3 versions recorded. Append-only — each version is immutable once written.

v3 · current
C. Laurent (Regulatory Affairs Lead) · 08 Apr 2024 · 86c0eea30533…
Added in vitro CYP2D6 Ki value to support drug interaction section; confirmed otherwise unchanged at PSUR 1
Absorption Veraxanib is absorbed following oral administration with a median time to maximum plasma concentration (Tmax) of 2–4 hours. The absolute oral bioavailability is approximately 71%. Administration with a high-fat meal did not alter overall exposure (AUC) but delayed Tmax by approximately 1 hour; no food restriction is required (see section 4.2). Steady-state is reached within 7 days of once-daily dosing. Distribution The apparent volume of distribution at steady state is approximately 185 L. Plasma protein binding is approximately 97%, primarily to albumin. Metabolism Veraxanib is metabolised primarily by CYP3A4 to an active M1 metabolite, which accounts for approximately 15% of total exposure. In vitro, veraxanib is a weak inhibitor of CYP2D6 (Ki 18 µM). Elimination The mean elimination half-life is approximately 24 hours at steady state. The apparent oral clearance is approximately 7 L/h. Excretion is primarily faecal (72%) with renal excretion accounting for approximately 21% of the dose.
v2
Dr. S. Patel (CMC Regulatory) · 12 Sept 2023 · df40b0c20569…

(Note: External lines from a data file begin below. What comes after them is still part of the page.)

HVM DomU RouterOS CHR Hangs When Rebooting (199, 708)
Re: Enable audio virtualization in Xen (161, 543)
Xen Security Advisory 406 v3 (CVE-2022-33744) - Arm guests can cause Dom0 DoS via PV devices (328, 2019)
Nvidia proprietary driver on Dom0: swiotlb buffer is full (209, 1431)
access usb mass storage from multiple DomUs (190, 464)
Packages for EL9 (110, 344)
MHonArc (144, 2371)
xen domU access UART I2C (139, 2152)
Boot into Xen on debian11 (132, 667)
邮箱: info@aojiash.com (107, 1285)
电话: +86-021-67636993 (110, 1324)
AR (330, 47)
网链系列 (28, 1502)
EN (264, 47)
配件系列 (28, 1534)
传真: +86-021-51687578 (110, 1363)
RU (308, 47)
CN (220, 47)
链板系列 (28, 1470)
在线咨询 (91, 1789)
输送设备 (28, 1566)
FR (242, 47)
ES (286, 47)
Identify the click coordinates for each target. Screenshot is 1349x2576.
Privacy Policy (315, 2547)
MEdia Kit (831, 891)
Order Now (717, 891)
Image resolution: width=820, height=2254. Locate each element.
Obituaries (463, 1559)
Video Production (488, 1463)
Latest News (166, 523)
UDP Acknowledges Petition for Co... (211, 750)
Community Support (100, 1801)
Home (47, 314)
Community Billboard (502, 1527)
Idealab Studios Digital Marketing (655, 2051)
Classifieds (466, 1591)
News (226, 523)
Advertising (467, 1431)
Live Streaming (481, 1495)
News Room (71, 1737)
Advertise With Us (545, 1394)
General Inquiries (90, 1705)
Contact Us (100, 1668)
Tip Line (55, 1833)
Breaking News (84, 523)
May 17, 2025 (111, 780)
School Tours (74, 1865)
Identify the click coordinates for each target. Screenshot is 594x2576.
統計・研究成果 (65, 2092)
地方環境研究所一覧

Added absolute bioavailability, food effect data, albumin protein binding detail, M1 metabolite, and excretion balance from final PK report
Absorption Veraxanib is absorbed following oral administration with a median time to maximum plasma concentration (Tmax) of 2–4 hours. The absolute oral bioavailability is approximately 71%. Administration with a high-fat meal did not alter overall exposure (AUC) but delayed Tmax by approximately 1 hour; no food restriction is required (see section 4.2). Steady-state is reached within 7 days of once-daily dosing. Distribution The apparent volume of distribution at steady state is approximately 185 L. Plasma protein binding is approximately 97%, primarily to albumin. Metabolism Veraxanib is metabolised primarily by CYP3A4 to an active M1 metabolite, which accounts for approximately 15% of total exposure. Elimination The mean elimination half-life is approximately 24 hours at steady state. The apparent oral clearance is approximately 7 L/h. Excretion is primarily faecal (72%) with renal excretion accounting for approximately 21% of the dose.
v1
Dr. A. Müller (MAH Medical Affairs) · 15 Mar 2023 · f45dc4ab1e7e…
Initial submission
Absorption Veraxanib is absorbed following oral administration with a median time to maximum plasma concentration (Tmax) of 2–4 hours. Steady-state is reached within 7 days of once-daily dosing. Distribution The apparent volume of distribution at steady state is approximately 185 L. Plasma protein binding is approximately 97%. Metabolism Veraxanib is metabolised primarily by CYP3A4. Elimination The mean elimination half-life is approximately 24 hours at steady state. The apparent oral clearance is approximately 7 L/h.